この3学は、現代的に表現するなら、「コミュニケーション能力」、「対話・議論する能力」、「問題解決能力」などになると思います。そして4科とは、その他多くの学問知識になります。現代の日本では、4科が示す学問知識が豊富であることを教養がある、と考えますが、実はまず、3学が教養の基礎となる、と考えるべきなのです。
ハーバード大学では、現在こうした科目が重視されていまして、「交渉学」もその一つです。

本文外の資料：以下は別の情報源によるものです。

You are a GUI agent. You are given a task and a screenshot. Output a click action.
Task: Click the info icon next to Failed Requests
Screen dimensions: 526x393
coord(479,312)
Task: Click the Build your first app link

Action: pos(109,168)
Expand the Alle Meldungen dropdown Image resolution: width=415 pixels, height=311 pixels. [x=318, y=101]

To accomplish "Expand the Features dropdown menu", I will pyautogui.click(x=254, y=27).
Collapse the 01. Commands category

対人関係において、お互いが利益となる解決法を探る交渉学は、単なるスキルではなく、真の教養でありかつ、対人関係の問題解決に役立つという社会的な意義があるわけです。
福沢諭吉先生は、慶應義塾大学の創立目的を「気品の泉源、知徳の模範」と言いました。気品とは、品格を持ったコミュニケーション能力を有する人格形成の大切さを表現し、知徳とは学問知識を学ぶことの重要さを表現しているのではないかと思います。この「気品」というもう一つの教養も重要であるいう教育理念の原点に立ち返ることを、「交渉学」の普及を通して行っていきたいと思っています。

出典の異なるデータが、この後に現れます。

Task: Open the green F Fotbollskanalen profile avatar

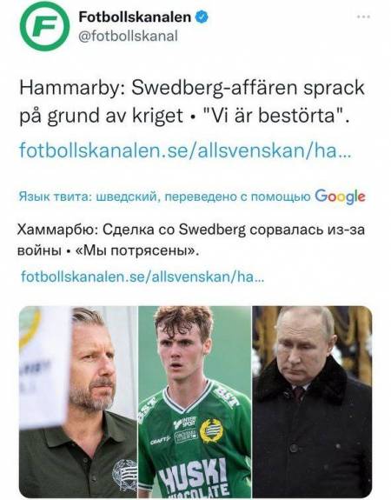Action: (x=44, y=26)

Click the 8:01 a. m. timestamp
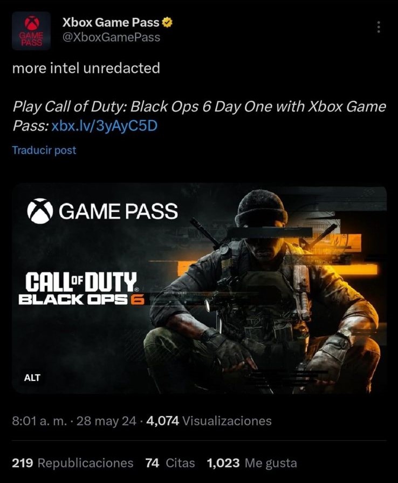(x=39, y=421)
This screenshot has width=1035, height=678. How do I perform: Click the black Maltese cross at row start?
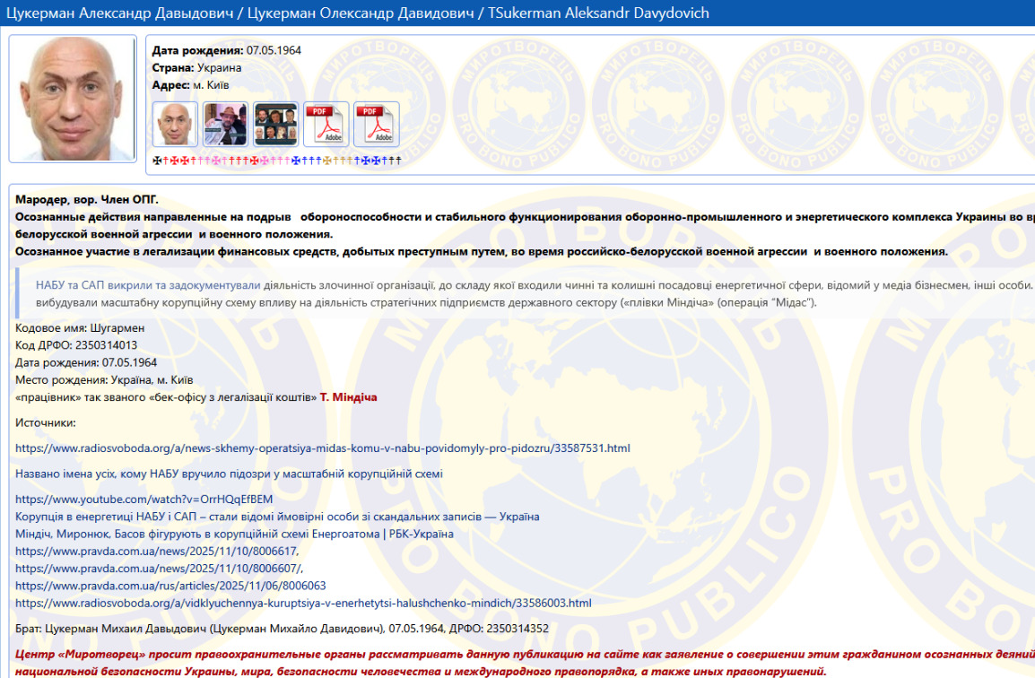pos(155,160)
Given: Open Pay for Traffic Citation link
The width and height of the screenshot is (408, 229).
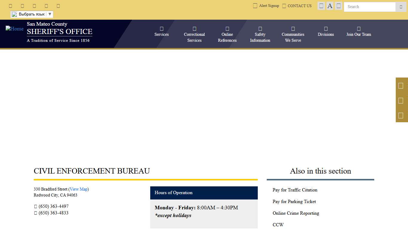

先生の研究に触れるために高校生ができることは何かありますか?


先生
『ハーバード×慶應流 交渉学入門』という本を中公新書ラクレから出版しています。小型で高校生にも読みやすい内容ですので、この本を手にしてみてほしいと思います。

 


●高校生へのアドバイス




もし高校1年生に戻れるとしたら、何をしたいですか?


卒業生
短期でもよいので海外留学をしますね。少しでも早く海外の文化に触れたいと思います。

大学生
勉強や部活、遊びなどすべてにおいて全力で高校生活を謳歌したので後悔はないのですが、僕も松下さんと同じで、もしやり直すなら留学経験を積んでみたいと思います。

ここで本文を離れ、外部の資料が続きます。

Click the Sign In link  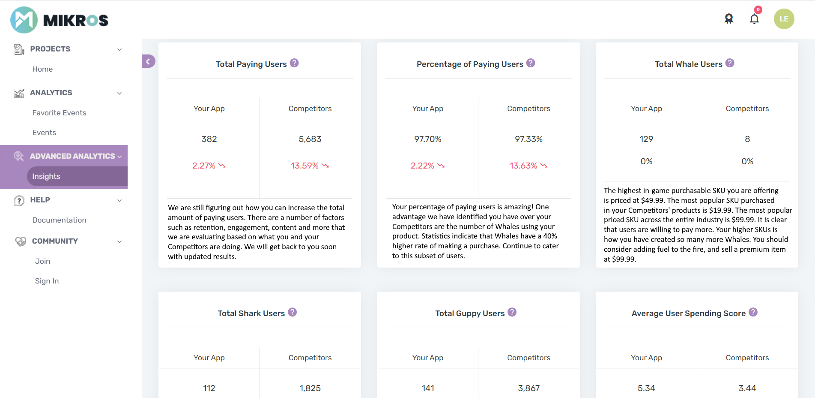pos(47,281)
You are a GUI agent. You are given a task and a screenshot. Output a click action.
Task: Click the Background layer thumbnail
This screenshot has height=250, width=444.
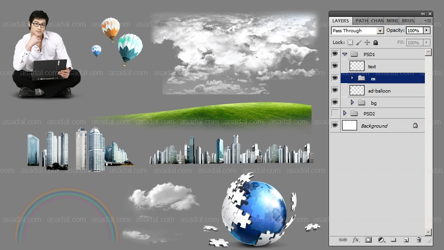tap(350, 125)
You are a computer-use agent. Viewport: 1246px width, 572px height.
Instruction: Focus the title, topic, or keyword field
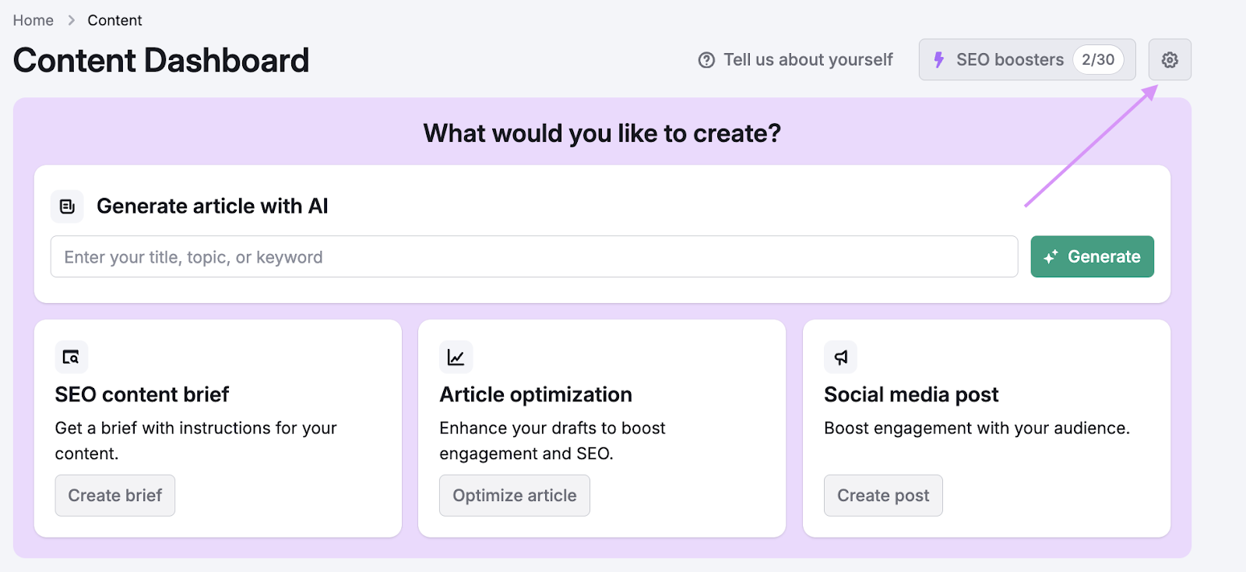tap(533, 256)
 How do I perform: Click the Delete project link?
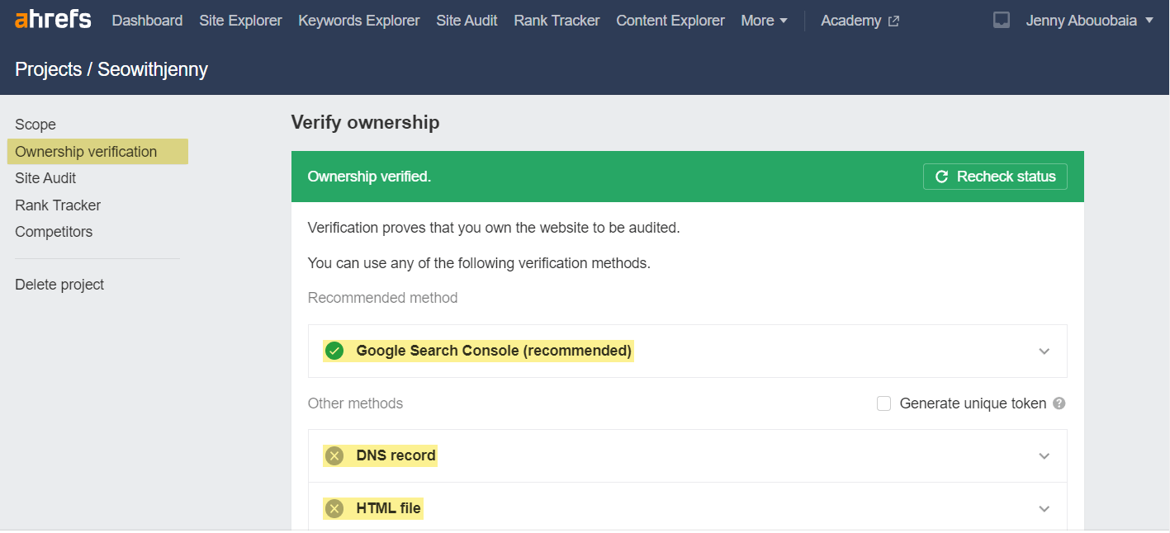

大学・学部・学科選びなど進路選択はどのように決めていきましたか?


大学生
結果としては、自分で最初から目標にしていた慶應の法学部に入りましたが、浪人中には、いろいろな大学のことを調べました。現役の頃はブランド志向があったのか、有名大学のことしか考えませんでしたが、どういう大学にどのような学部があり、その特徴は何だろうかと、詳しく調べていきました。学部学科選びに関しても、予備校の先生やチューターさん(相談員)などにも話を聞いたりしましたね。
高校生の皆さんにも、大学・学部学科選びに関しては、いろいろな大学をリサーチしてほしいなと思います。

先生
私の出身高校はほぼ全員がエスカレーターで大学へ進学する附属高校でしたので、外部大学の受験はまさに孤軍奮闘でしたね。相談相手は慶應の卒業生だった父親と、あと頼りにしたのは、当時Z会の通信教育を受けていましたので、進路相談の質問をしたりもしました(笑)。
高校生へのアドバイスとしましては、家族や親戚などにも協力してもらって、高校時代になるべく多くの大学生や社会人と会って話をする機会を持ってほしいと思います。これはゼミづくりでの経験則から言えることですが、授業に社会人を呼んで話をしてもらうと、「実社会ではそういうことをやっているのだ」と、大学生にとってすごく新鮮な体験ができます。同じように、高校生にとっても大学という想像上のイメージをよりリアルにしてくれるのは大学生そのものです。ですから大学とはどういう場所であるのかを、大学生に会って話を聞くとよいと思います。さらに社会人とも会えば、学部学科選びと就職先を照らし合わせながら、進路選択が良かったのかどうかなどの情報も入手できると思います。そしてそれらの出会いを、自分の将来の組み立てに生かせるとよいですね。

受験勉強で役立った方法を教えてください。


大学生
テクニックではないのですが、浪人した1年間に関しては自負できることが1つあります。それは年間の勉強時間量において、その年の受験生の日本全国ベスト5に間違いなく入っているだろう、ということです(笑)。
浪人生活だからできたのでしょうが、文字通り365日休まず、1日10時間以上勉強しました。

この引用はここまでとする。